ASSIGNMENT: Quote the full listing word for word.
───── DATA LISTING ─────
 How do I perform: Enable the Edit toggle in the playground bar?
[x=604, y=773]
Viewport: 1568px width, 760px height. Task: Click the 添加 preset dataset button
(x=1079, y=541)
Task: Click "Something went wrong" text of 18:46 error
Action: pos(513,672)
─────
SOLUTION FOR THIS EXERCISE:
 How do I perform: Enable the Edit toggle in the playground bar?
[x=604, y=773]
Viewport: 1568px width, 760px height. Task: Click the 添加 preset dataset button
(x=1079, y=541)
Task: Click "Something went wrong" text of 18:46 error
Action: pos(513,672)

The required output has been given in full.